On 3/5/22 02:47, Zebediah Figura wrote:
Right, but I think it's possible to trigger this assert now. For a rather pathological case, consider a client which calls set_async_direct_result on an async which is currently being serviced by a device driver and has not yet reached get_next_device_request.
For that to be possible, something has to terminate the async so that set_async_direct_result does not reject it.

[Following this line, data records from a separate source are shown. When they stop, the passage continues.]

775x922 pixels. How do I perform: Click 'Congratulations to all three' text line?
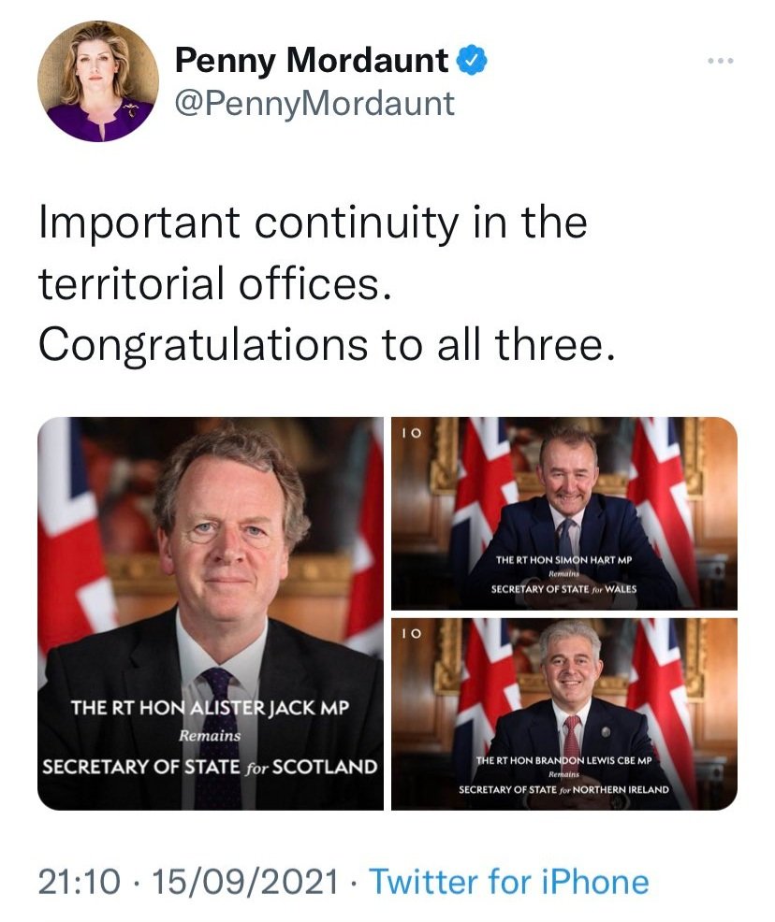(x=328, y=344)
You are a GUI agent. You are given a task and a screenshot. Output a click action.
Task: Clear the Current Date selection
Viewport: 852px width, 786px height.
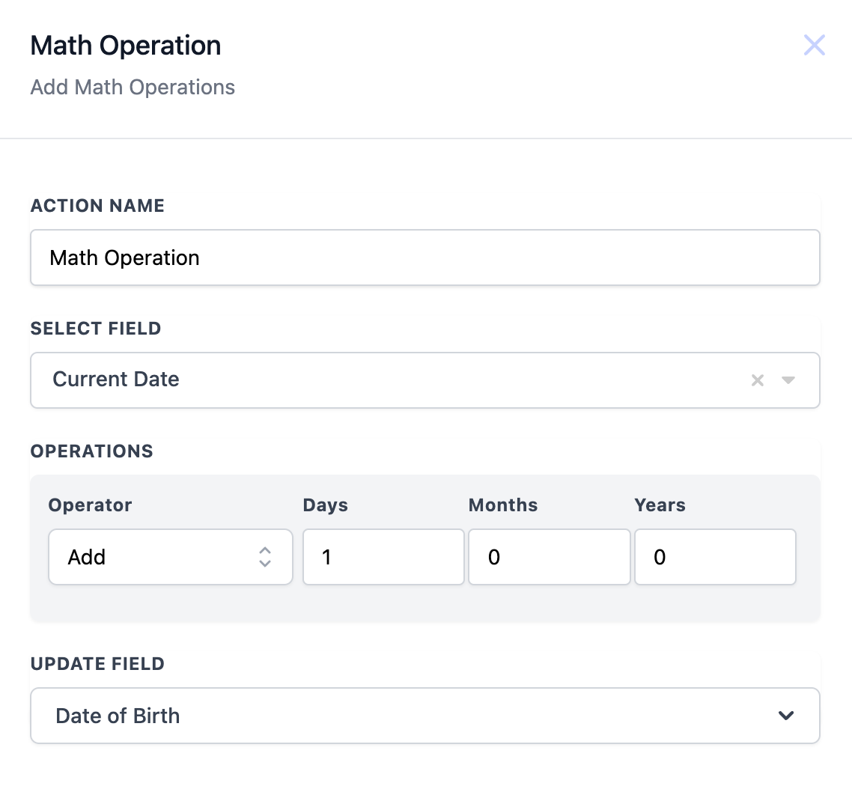click(758, 380)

The easiest way to do so is to cancel it, or make it timeout somehow.
In fact, I think we have discovered an _existing_ bug: the client can use set_async_direct_result to interfere with cancelled asyncs (device-backed or not).

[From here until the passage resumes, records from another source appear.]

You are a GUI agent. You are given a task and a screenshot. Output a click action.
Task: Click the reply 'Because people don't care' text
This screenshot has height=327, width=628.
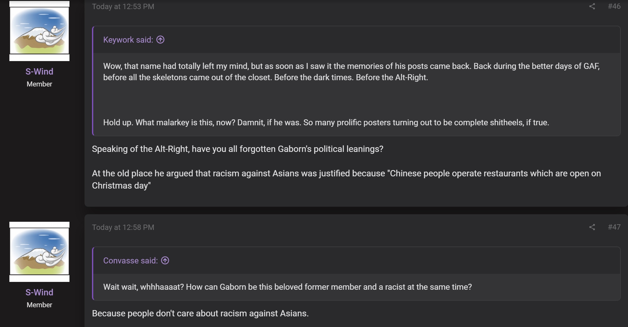(200, 313)
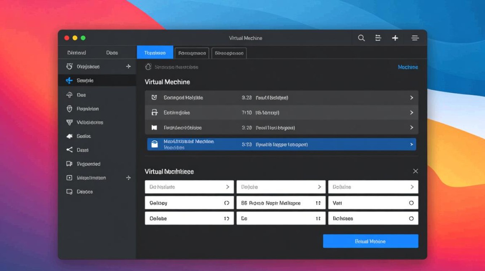The height and width of the screenshot is (271, 485).
Task: Expand the first row's right chevron
Action: [x=411, y=98]
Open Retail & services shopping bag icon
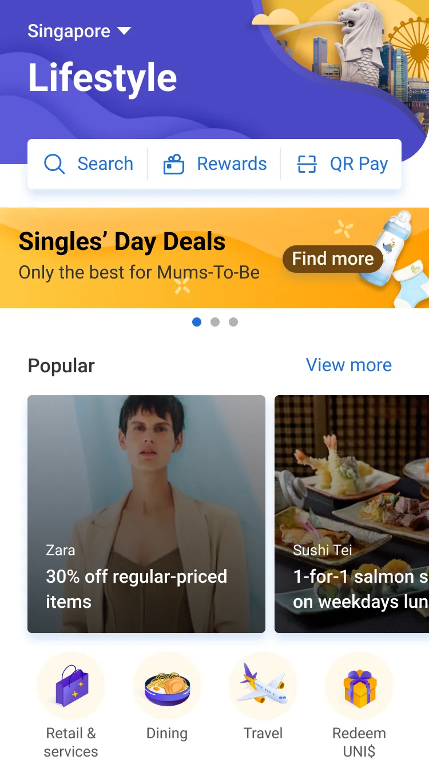 pyautogui.click(x=71, y=685)
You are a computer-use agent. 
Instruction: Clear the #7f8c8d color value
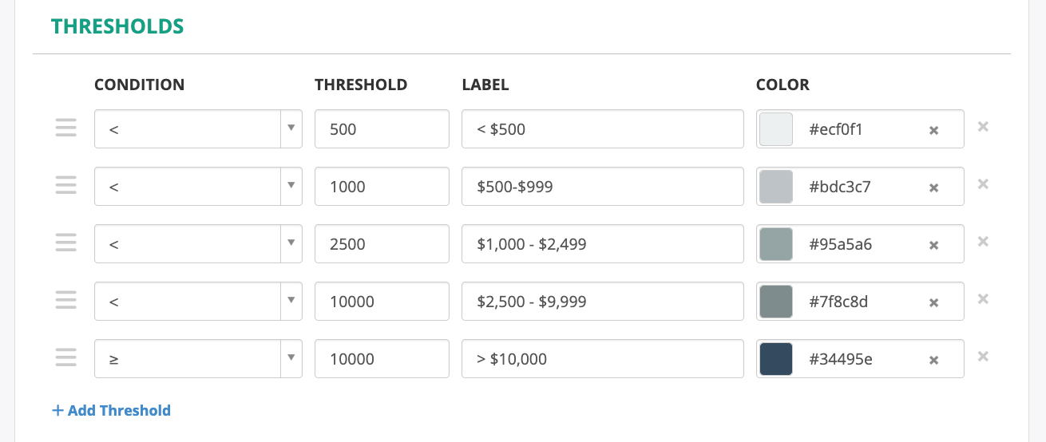click(933, 302)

Further investigation revealed some other bugs, which is tangentially related:
1. An async may time out before the client calls set_async_direct_result to report back the status of initial I/O. In this case, the timeout is ignored. 2. There is a time window where alerted asyncs ignore IoCancel/IoCancelEx requests. If async_terminate( async, STATUS_ALERTED ) is called, the async will ignore any cancellation requests until the APC_ASYNC_IO routine returns. Note that this bug has existed *before* set_async_direct_result, and I think this one may need to be addressed first.
So what I think we need here is a mechanism to tell alerted asyncs apart from irreversibly-terminated asyncs. This will solve all of the problems above:
- It's no longer possible to call set_async_direct_result on a device async in the first place, since it will now reject irreversibly-terminated asyncs while still accepting alerted asyncs (which is not possible for device asyncs). - Timeout and cancellation works as expected: set_async_direct_result will treat timed out asyncs as irreversibly-terminated. (the client needs to be modified to handle this case explicitly, though.)
Any thoughts?
(And as mentioned, we should probably be calling async_set_initial_status() in async_set_result, in which case this could be triggered much less pathologically by the controlling process dying.)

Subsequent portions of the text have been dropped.